*EXERCISE*
Please copy each line from the entries that contains the string "arrow".

[RECORDS SHOWN]

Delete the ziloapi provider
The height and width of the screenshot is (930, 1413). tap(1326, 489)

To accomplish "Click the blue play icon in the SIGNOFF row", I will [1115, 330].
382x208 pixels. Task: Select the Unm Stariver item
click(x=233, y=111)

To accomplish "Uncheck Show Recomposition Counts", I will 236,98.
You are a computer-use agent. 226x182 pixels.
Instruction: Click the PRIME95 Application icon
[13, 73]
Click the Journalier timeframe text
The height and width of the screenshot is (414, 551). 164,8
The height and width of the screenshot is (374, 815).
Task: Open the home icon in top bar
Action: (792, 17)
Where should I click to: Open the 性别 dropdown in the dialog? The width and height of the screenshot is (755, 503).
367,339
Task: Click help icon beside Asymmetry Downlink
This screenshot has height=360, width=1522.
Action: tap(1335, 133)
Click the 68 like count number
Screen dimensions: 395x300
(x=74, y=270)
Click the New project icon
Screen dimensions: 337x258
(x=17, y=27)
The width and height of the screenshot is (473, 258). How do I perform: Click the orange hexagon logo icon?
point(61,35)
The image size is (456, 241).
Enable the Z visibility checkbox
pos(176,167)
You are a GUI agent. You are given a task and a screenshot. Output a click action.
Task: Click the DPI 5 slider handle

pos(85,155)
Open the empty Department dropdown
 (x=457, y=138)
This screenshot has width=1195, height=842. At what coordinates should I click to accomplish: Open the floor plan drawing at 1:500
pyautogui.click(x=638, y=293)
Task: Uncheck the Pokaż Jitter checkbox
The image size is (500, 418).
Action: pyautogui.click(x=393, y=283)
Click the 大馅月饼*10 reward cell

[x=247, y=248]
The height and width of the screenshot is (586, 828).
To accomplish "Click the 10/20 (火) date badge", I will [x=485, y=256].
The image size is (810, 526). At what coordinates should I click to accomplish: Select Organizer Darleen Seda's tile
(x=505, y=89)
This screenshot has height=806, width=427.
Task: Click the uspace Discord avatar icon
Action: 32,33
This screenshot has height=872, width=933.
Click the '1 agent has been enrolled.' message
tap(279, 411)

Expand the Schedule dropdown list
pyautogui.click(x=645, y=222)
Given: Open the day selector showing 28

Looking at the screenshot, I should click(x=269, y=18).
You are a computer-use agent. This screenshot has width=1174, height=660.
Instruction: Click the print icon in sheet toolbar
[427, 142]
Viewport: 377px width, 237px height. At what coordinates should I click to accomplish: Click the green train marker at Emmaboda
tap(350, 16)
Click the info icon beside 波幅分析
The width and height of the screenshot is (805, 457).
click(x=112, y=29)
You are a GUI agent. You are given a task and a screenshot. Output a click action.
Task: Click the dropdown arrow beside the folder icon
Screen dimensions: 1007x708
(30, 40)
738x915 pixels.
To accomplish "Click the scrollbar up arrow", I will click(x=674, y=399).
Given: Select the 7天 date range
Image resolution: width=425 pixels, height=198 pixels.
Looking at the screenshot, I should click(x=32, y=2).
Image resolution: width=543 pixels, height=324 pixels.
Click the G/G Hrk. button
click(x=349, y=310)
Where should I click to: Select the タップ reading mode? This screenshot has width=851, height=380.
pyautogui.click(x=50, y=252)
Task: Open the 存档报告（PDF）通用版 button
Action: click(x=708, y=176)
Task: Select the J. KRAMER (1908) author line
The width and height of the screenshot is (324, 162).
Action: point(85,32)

[/RECORDS SHOWN]

*RESPONSE TO THIS EXERCISE*
Task: Click the dropdown arrow beside the folder icon
To accomplish "Click the scrollbar up arrow", I will click(x=674, y=399).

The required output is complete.